É indiscutível que há uma certa moda de se falar sobre saúde mental, e talvez também se aplique aqui o efeito ketchup. O assunto teve tão pouca atenção durante tanto tempo que, quando se abriu uma brecha, veio uma avalanche. Mas, no meio de tanto ruído, nem sempre é claro do quê que estamos a falar. Antes que a próxima moda atire a saúde mental para a mesma prateleira onde foram parar os flash mobs ou as viseiras de protecção do Covid-19, vamos então aproveitar para explorar o assunto.

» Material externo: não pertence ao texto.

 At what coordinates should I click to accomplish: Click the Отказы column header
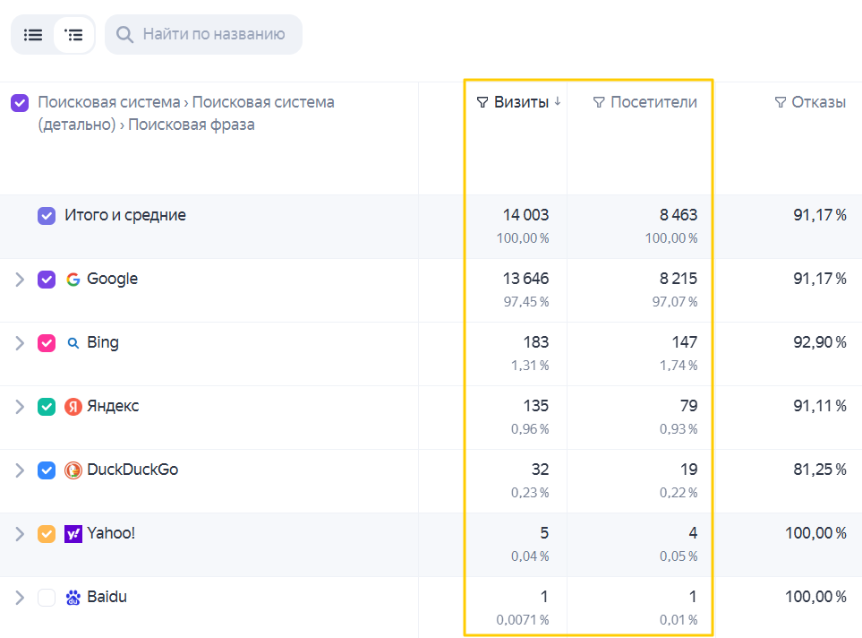[x=818, y=102]
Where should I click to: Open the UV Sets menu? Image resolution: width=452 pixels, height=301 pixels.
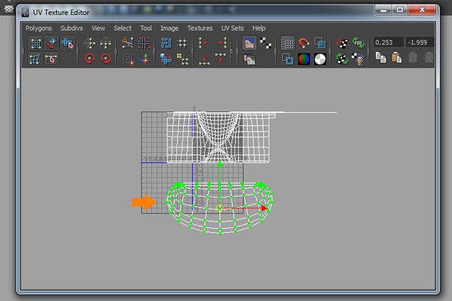pos(232,28)
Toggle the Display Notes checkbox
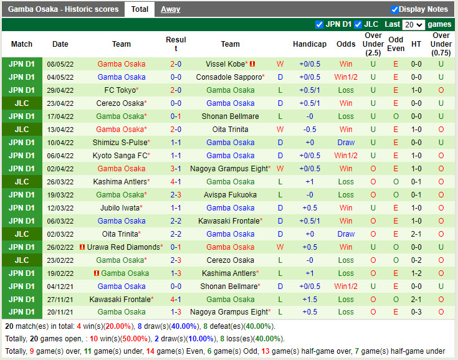 click(x=394, y=9)
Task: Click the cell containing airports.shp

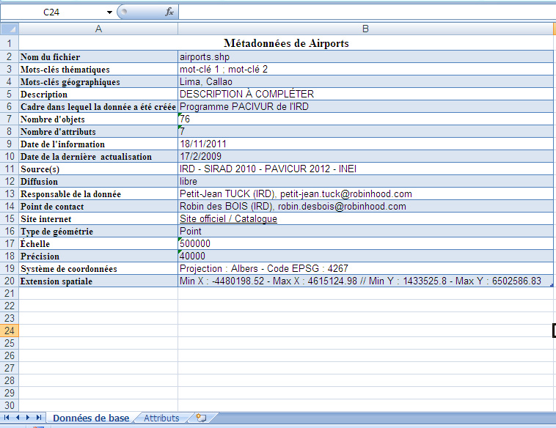Action: click(365, 56)
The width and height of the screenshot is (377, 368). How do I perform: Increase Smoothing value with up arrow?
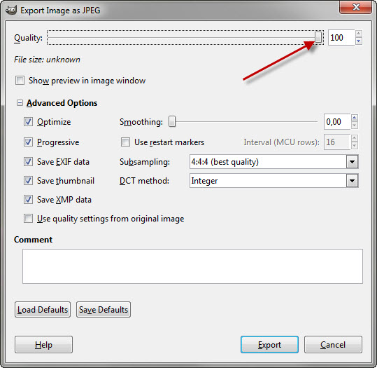[355, 118]
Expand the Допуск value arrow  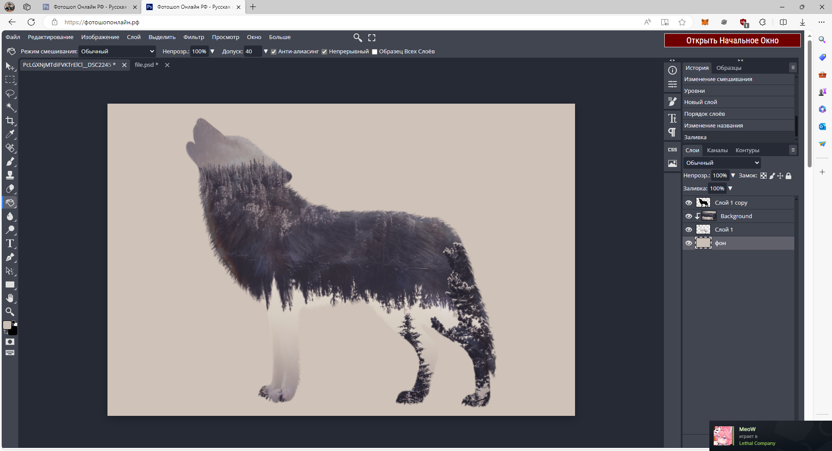266,52
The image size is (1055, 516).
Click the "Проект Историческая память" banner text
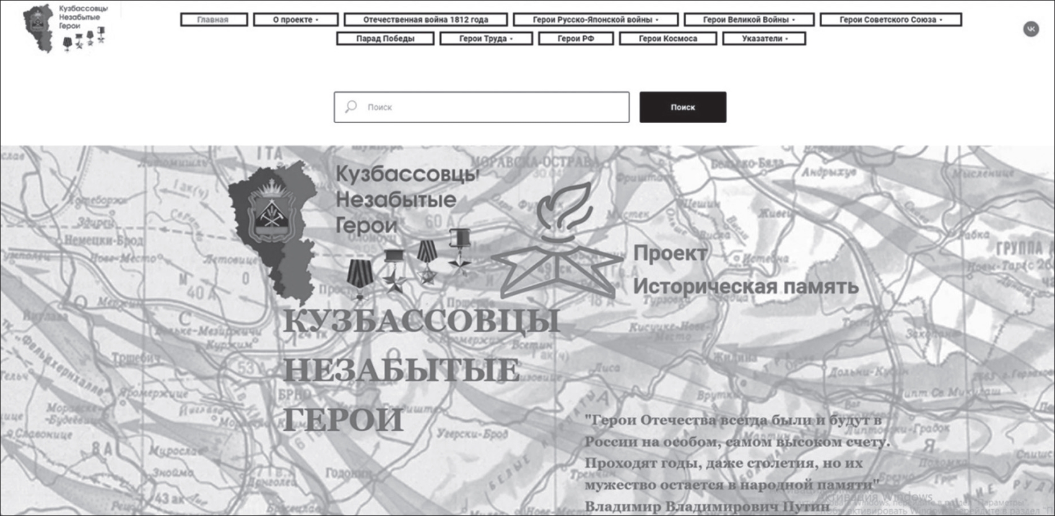745,270
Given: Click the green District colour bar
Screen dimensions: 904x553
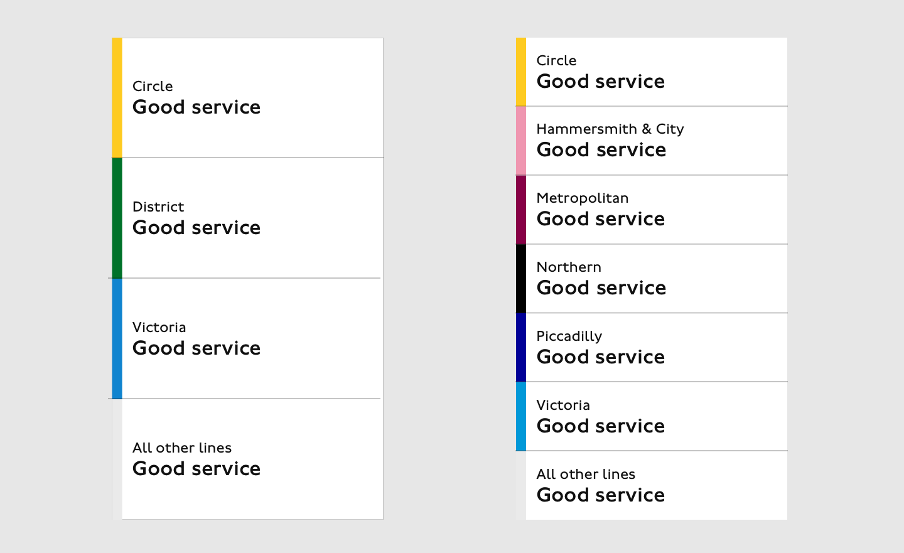Looking at the screenshot, I should point(117,218).
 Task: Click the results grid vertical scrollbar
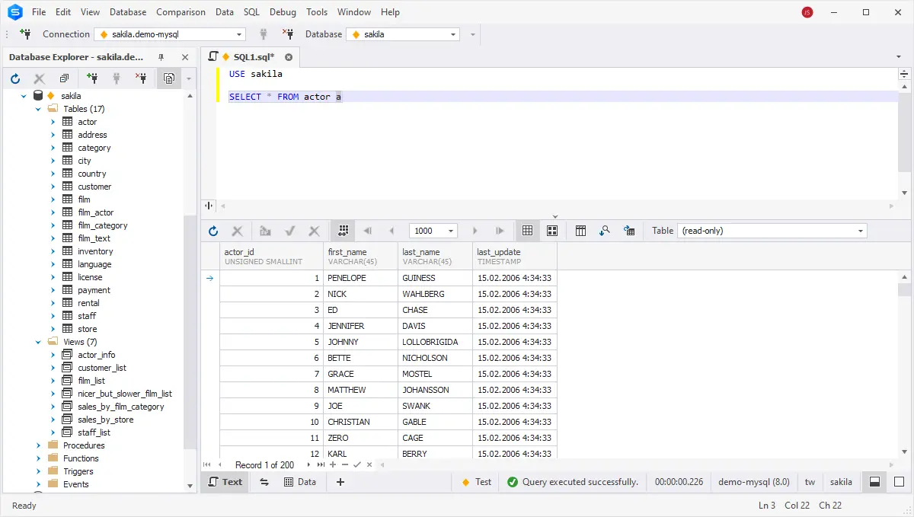[904, 365]

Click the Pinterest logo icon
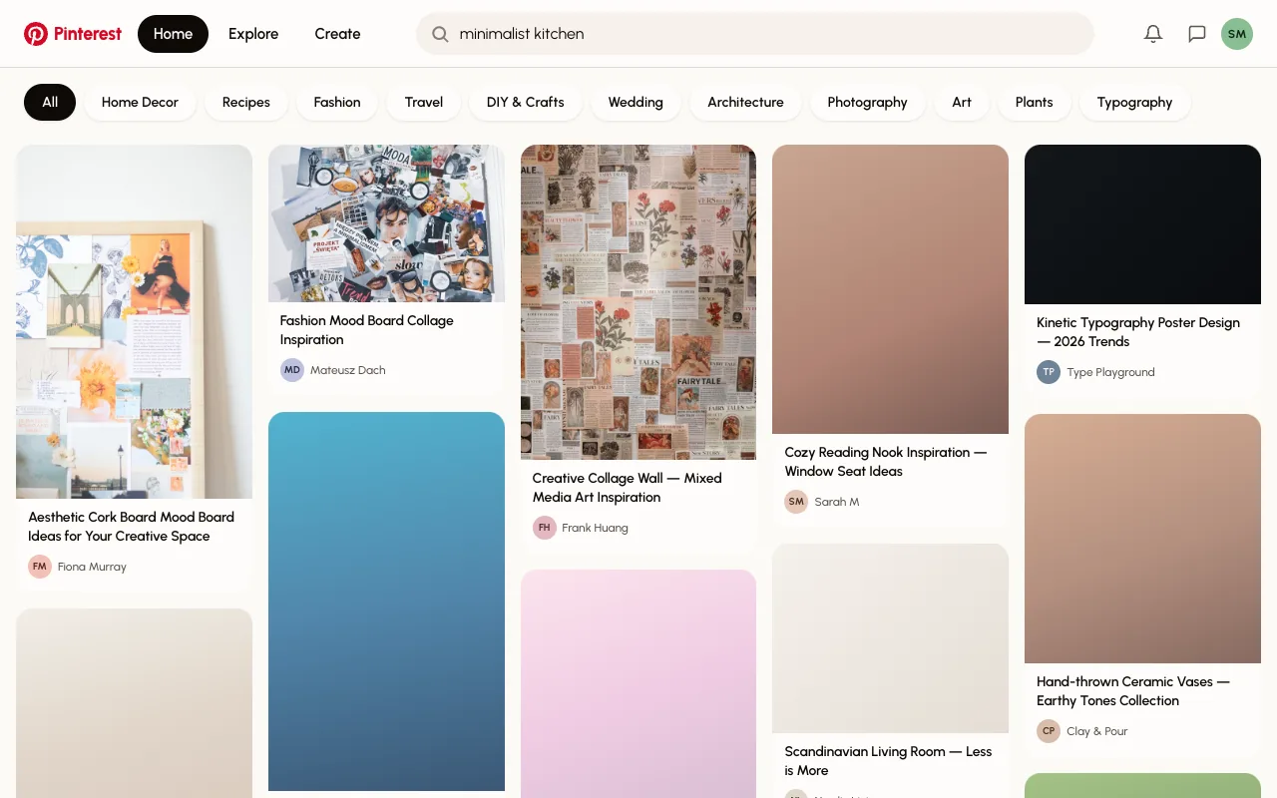click(x=37, y=33)
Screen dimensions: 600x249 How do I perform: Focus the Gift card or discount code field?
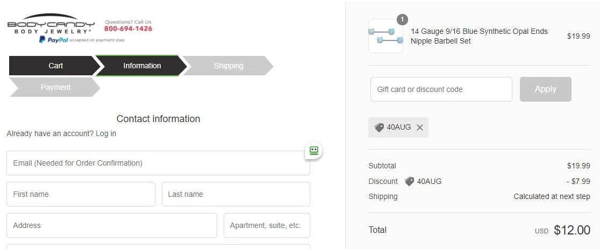pyautogui.click(x=441, y=89)
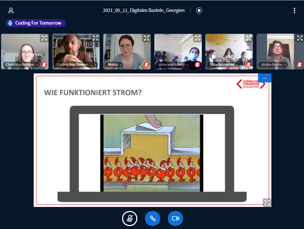Fullscreen Christina Nefzger's webcam
Screen dimensions: 304x229
[44, 38]

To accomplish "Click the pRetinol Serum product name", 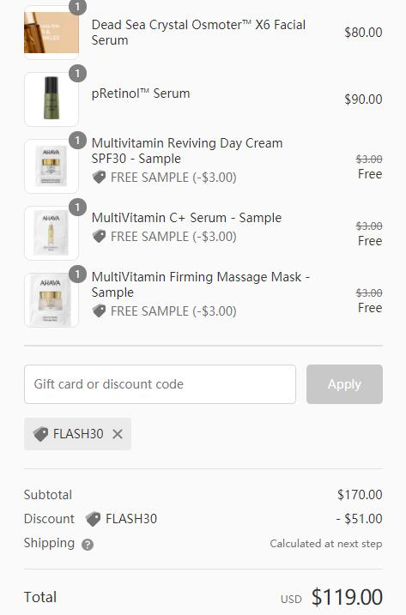I will click(141, 93).
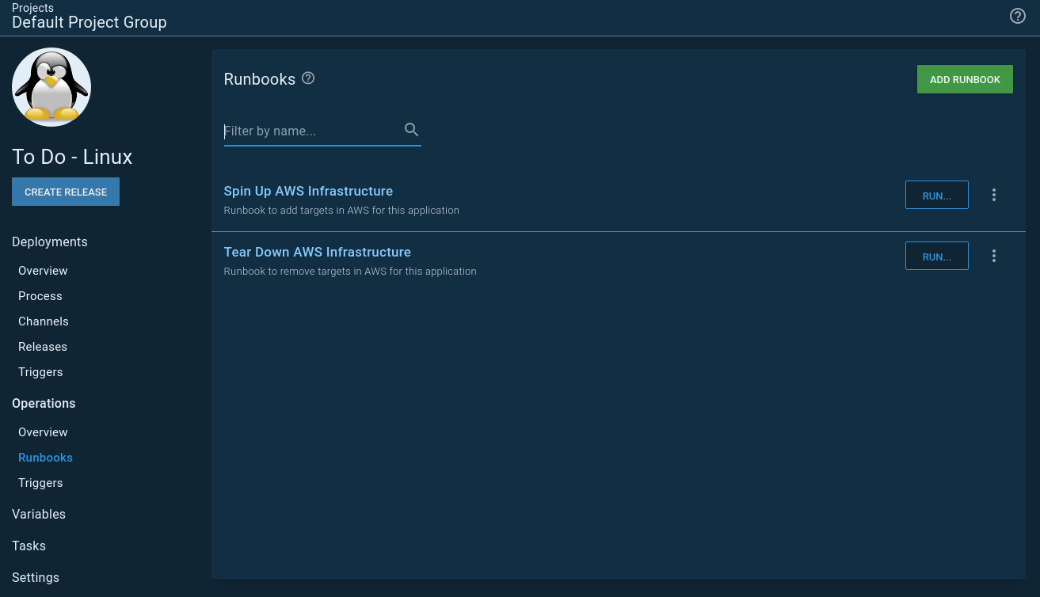1040x597 pixels.
Task: Click the help icon in top header
Action: pyautogui.click(x=1018, y=16)
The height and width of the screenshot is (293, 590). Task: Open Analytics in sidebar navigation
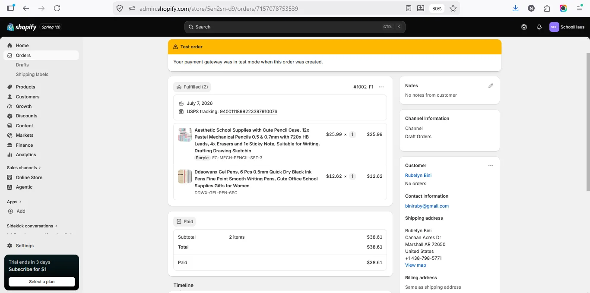[26, 154]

Muitas vezes, falamos da saúde mental pela negativa, ou seja, pelos problemas que a afectam – a depressão, a ansiedade, o trauma, etc. Mas vale a pena pensarmos nela como qualquer coisa mais palpável, como um recurso de que dispomos e que podemos melhorar. A definição da Organização Mundial de Saúde tem o mérito de sublinhar que saúde mental não é o mesmo que ausência de sintomas, problemas ou doença. Diz-nos que é uma componente da saúde e do bem-estar (there is no health without mental health) e que se trata de um estado de bem-estar que permite às pessoas lidar com os desafios normais da vida, realizar as suas capacidades, aprender e trabalhar de maneira frutífera e contribuir para as suas comunidades.
Mas alguns autores acham arriscado dar-se muito destaque ao bem-estar e aos sentimentos positivos para definir a saúde mental. Uma pessoa saudável não se sente sempre feliz e realizada. Pelo contrário, sentimentos deste tipo seriam pouco saudáveis perante uma grande perda, uma desilusão ou a necessidade de adaptação a uma situação adversa.
Quero então partilhar uma proposta que me parece ir mais longe neste assunto, e que nos é trazida pela psicoterapeuta Nancy McWilliams. Ela identifica dez qualidades para definir a saúde mental, que podemos olhar como sinais vitais psicológicos: segurança, sentido de continuidade, agência, auto-estima, resiliência, mentalização (por falar nisso: conhecem a intervenção original do nosso projecto?), individualidade e comunidade, vitalidade, aceitação e capacidade de amar, trabalhar e brincar.
Nos próximos posts, vou tentar explorar cada uma destas qualidades.